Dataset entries
= = = = = = =

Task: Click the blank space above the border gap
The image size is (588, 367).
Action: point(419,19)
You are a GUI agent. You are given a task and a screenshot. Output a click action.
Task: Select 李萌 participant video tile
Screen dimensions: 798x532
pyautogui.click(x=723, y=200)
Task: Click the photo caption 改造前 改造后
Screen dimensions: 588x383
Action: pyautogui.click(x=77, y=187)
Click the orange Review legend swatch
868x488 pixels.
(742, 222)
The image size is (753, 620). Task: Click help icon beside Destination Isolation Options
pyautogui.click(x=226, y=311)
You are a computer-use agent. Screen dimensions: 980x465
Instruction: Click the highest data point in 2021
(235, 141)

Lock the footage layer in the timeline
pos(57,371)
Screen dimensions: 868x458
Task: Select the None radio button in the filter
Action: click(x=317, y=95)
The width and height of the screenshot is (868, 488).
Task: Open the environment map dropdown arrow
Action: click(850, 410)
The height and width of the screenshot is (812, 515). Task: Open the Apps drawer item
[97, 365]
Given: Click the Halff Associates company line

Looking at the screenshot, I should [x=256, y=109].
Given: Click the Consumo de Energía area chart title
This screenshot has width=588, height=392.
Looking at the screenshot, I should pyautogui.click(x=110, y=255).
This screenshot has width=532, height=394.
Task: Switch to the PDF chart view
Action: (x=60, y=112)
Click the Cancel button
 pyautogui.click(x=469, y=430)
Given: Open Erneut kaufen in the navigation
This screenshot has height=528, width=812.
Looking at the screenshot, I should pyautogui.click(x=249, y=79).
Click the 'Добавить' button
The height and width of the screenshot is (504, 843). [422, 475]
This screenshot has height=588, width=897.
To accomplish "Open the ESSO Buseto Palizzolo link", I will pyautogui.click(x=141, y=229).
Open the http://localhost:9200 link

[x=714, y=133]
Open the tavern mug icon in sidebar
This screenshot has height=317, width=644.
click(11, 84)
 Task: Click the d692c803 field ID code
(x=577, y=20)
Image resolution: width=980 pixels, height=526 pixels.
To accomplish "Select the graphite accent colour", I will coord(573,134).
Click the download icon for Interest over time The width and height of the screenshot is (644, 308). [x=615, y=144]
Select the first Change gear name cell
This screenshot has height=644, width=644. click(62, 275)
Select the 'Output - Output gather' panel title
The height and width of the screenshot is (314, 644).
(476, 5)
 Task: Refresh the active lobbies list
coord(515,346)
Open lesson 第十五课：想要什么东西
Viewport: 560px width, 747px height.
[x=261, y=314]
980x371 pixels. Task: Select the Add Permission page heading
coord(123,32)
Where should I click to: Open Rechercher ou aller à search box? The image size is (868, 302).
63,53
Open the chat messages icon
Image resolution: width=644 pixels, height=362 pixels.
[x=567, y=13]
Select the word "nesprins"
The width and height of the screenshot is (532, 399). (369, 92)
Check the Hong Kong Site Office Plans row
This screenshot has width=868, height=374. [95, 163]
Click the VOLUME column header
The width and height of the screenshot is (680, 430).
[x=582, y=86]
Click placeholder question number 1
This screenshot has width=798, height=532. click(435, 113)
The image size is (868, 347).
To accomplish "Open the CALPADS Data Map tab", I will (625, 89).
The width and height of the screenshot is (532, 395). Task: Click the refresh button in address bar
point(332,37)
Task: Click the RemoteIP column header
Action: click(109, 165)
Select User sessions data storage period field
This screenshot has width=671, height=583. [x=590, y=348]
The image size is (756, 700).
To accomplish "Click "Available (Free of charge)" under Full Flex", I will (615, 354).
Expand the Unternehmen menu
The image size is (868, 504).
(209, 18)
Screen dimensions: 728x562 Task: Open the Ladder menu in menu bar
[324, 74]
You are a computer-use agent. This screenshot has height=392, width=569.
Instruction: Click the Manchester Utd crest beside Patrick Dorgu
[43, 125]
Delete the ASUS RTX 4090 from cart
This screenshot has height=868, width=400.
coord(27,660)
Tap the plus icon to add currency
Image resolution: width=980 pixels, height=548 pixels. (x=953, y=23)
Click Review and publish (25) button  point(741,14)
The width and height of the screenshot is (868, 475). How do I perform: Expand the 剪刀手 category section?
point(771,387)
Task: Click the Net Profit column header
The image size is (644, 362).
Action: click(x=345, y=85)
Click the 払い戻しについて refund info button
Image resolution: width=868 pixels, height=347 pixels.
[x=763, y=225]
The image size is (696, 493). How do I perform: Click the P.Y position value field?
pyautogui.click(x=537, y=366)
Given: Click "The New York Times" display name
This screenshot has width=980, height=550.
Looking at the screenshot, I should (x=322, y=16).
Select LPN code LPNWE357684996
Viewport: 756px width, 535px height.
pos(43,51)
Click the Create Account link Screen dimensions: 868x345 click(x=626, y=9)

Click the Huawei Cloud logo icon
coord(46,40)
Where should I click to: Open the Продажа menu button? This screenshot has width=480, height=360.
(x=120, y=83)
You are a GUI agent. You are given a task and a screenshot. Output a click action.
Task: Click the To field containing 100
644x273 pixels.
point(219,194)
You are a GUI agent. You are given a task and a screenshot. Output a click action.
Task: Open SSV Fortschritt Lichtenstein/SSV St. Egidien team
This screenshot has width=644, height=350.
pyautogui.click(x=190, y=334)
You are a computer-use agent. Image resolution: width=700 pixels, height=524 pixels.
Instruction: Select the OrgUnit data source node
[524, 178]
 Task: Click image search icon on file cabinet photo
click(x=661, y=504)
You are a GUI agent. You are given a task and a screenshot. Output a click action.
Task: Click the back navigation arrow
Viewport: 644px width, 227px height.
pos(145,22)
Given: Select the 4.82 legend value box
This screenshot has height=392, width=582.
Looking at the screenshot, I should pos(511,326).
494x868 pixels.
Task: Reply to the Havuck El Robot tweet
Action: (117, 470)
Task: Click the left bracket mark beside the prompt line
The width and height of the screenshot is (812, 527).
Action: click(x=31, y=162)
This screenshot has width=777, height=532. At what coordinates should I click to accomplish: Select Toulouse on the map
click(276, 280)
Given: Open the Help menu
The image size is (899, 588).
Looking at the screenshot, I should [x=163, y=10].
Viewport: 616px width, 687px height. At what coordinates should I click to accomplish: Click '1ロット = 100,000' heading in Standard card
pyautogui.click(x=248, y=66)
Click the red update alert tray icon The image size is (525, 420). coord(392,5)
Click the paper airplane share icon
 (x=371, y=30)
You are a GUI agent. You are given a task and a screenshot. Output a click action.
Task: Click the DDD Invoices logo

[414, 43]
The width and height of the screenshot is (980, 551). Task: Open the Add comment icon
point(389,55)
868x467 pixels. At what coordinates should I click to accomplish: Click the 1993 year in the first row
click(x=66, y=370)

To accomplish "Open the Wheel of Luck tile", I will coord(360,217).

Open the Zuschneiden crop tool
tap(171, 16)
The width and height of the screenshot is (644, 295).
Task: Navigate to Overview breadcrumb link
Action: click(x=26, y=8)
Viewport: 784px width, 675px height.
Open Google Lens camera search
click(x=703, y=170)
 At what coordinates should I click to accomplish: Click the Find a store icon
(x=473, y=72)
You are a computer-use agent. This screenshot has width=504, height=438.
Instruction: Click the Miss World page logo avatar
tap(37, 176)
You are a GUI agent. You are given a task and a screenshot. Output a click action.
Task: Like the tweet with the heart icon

= = = = = = =

• EXERCISE INSTRUCTIONS
Every entry that appears above should be duplicated exactly.

• ANSWER AREA
Task: Click the blank space above the border gap
The image size is (588, 367).
Action: point(419,19)
You are a GUI agent. You are given a task and a screenshot. Output a click action.
Task: Select 李萌 participant video tile
Screen dimensions: 798x532
pyautogui.click(x=723, y=200)
Task: Click the photo caption 改造前 改造后
Screen dimensions: 588x383
Action: pyautogui.click(x=77, y=187)
Click the orange Review legend swatch
868x488 pixels.
(742, 222)
The image size is (753, 620). Task: Click help icon beside Destination Isolation Options
pyautogui.click(x=226, y=311)
You are a computer-use agent. Screen dimensions: 980x465
Instruction: Click the highest data point in 2021
(235, 141)

Lock the footage layer in the timeline
pos(57,371)
Screen dimensions: 868x458
Task: Select the None radio button in the filter
Action: click(x=317, y=95)
The width and height of the screenshot is (868, 488).
Task: Open the environment map dropdown arrow
Action: click(850, 410)
The height and width of the screenshot is (812, 515). Task: Open the Apps drawer item
[97, 365]
Given: Click the Halff Associates company line

Looking at the screenshot, I should [x=256, y=109].
Given: Click the Consumo de Energía area chart title
This screenshot has width=588, height=392.
Looking at the screenshot, I should pyautogui.click(x=110, y=255).
This screenshot has width=532, height=394.
Task: Switch to the PDF chart view
Action: (x=60, y=112)
Click the Cancel button
 pyautogui.click(x=469, y=430)
Given: Open Erneut kaufen in the navigation
This screenshot has height=528, width=812.
Looking at the screenshot, I should pyautogui.click(x=249, y=79).
Click the 'Добавить' button
The height and width of the screenshot is (504, 843). [422, 475]
This screenshot has height=588, width=897.
To accomplish "Open the ESSO Buseto Palizzolo link", I will pyautogui.click(x=141, y=229).
Open the http://localhost:9200 link

[x=714, y=133]
Open the tavern mug icon in sidebar
This screenshot has height=317, width=644.
click(11, 84)
 Task: Click the d692c803 field ID code
(x=577, y=20)
Image resolution: width=980 pixels, height=526 pixels.
To accomplish "Select the graphite accent colour", I will coord(573,134).
Click the download icon for Interest over time The width and height of the screenshot is (644, 308). [x=615, y=144]
Select the first Change gear name cell
This screenshot has height=644, width=644. click(62, 275)
Select the 'Output - Output gather' panel title
The height and width of the screenshot is (314, 644).
(476, 5)
 Task: Refresh the active lobbies list
coord(515,346)
Open lesson 第十五课：想要什么东西
Viewport: 560px width, 747px height.
[x=261, y=314]
980x371 pixels. Task: Select the Add Permission page heading
coord(123,32)
Where should I click to: Open Rechercher ou aller à search box? The image size is (868, 302).
63,53
Open the chat messages icon
Image resolution: width=644 pixels, height=362 pixels.
[x=567, y=13]
Select the word "nesprins"
The width and height of the screenshot is (532, 399). (369, 92)
Check the Hong Kong Site Office Plans row
This screenshot has width=868, height=374. [95, 163]
Click the VOLUME column header
The width and height of the screenshot is (680, 430).
[x=582, y=86]
Click placeholder question number 1
This screenshot has width=798, height=532. click(435, 113)
The image size is (868, 347).
To accomplish "Open the CALPADS Data Map tab", I will (625, 89).
The width and height of the screenshot is (532, 395). Task: Click the refresh button in address bar
point(332,37)
Task: Click the RemoteIP column header
Action: click(109, 165)
Select User sessions data storage period field
This screenshot has width=671, height=583. [x=590, y=348]
The image size is (756, 700).
To accomplish "Click "Available (Free of charge)" under Full Flex", I will (615, 354).
Expand the Unternehmen menu
The image size is (868, 504).
(209, 18)
Screen dimensions: 728x562 Task: Open the Ladder menu in menu bar
[324, 74]
You are a computer-use agent. This screenshot has height=392, width=569.
Instruction: Click the Manchester Utd crest beside Patrick Dorgu
[43, 125]
Delete the ASUS RTX 4090 from cart
This screenshot has height=868, width=400.
coord(27,660)
Tap the plus icon to add currency
Image resolution: width=980 pixels, height=548 pixels. (x=953, y=23)
Click Review and publish (25) button  point(741,14)
The width and height of the screenshot is (868, 475). How do I perform: Expand the 剪刀手 category section?
point(771,387)
Task: Click the Net Profit column header
The image size is (644, 362).
Action: click(x=345, y=85)
Click the 払い戻しについて refund info button
Image resolution: width=868 pixels, height=347 pixels.
[x=763, y=225]
The image size is (696, 493). How do I perform: Click the P.Y position value field?
pyautogui.click(x=537, y=366)
Given: Click "The New York Times" display name
This screenshot has width=980, height=550.
Looking at the screenshot, I should (x=322, y=16).
Select LPN code LPNWE357684996
Viewport: 756px width, 535px height.
pos(43,51)
Click the Create Account link Screen dimensions: 868x345 click(x=626, y=9)

Click the Huawei Cloud logo icon
coord(46,40)
Where should I click to: Open the Продажа menu button? This screenshot has width=480, height=360.
(x=120, y=83)
You are a GUI agent. You are given a task and a screenshot. Output a click action.
Task: Click the To field containing 100
644x273 pixels.
point(219,194)
You are a GUI agent. You are given a task and a screenshot. Output a click action.
Task: Open SSV Fortschritt Lichtenstein/SSV St. Egidien team
This screenshot has width=644, height=350.
pyautogui.click(x=190, y=334)
You are a computer-use agent. Image resolution: width=700 pixels, height=524 pixels.
Instruction: Select the OrgUnit data source node
[524, 178]
 Task: Click image search icon on file cabinet photo
click(x=661, y=504)
You are a GUI agent. You are given a task and a screenshot. Output a click action.
Task: Click the back navigation arrow
Viewport: 644px width, 227px height.
pos(145,22)
Given: Select the 4.82 legend value box
This screenshot has height=392, width=582.
Looking at the screenshot, I should pos(511,326).
494x868 pixels.
Task: Reply to the Havuck El Robot tweet
Action: (117, 470)
Task: Click the left bracket mark beside the prompt line
The width and height of the screenshot is (812, 527).
Action: click(x=31, y=162)
This screenshot has width=777, height=532. At what coordinates should I click to accomplish: Select Toulouse on the map
click(276, 280)
Given: Open the Help menu
The image size is (899, 588).
Looking at the screenshot, I should [x=163, y=10].
Viewport: 616px width, 687px height. At what coordinates should I click to accomplish: Click '1ロット = 100,000' heading in Standard card
pyautogui.click(x=248, y=66)
Click the red update alert tray icon The image size is (525, 420). coord(392,5)
Click the paper airplane share icon
 (x=371, y=30)
You are a GUI agent. You are given a task and a screenshot. Output a click action.
Task: Click the DDD Invoices logo

[414, 43]
The width and height of the screenshot is (980, 551). Task: Open the Add comment icon
point(389,55)
868x467 pixels. At what coordinates should I click to accomplish: Click the 1993 year in the first row
click(x=66, y=370)

To accomplish "Open the Wheel of Luck tile", I will coord(360,217).

Open the Zuschneiden crop tool
tap(171, 16)
The width and height of the screenshot is (644, 295).
Task: Navigate to Overview breadcrumb link
Action: click(x=26, y=8)
Viewport: 784px width, 675px height.
Open Google Lens camera search
click(x=703, y=170)
 At what coordinates should I click to accomplish: Click the Find a store icon
(x=473, y=72)
You are a computer-use agent. This screenshot has width=504, height=438.
Instruction: Click the Miss World page logo avatar
tap(37, 176)
You are a GUI agent. You are given a task and a screenshot. Output a click action.
Task: Like the tweet with the heart icon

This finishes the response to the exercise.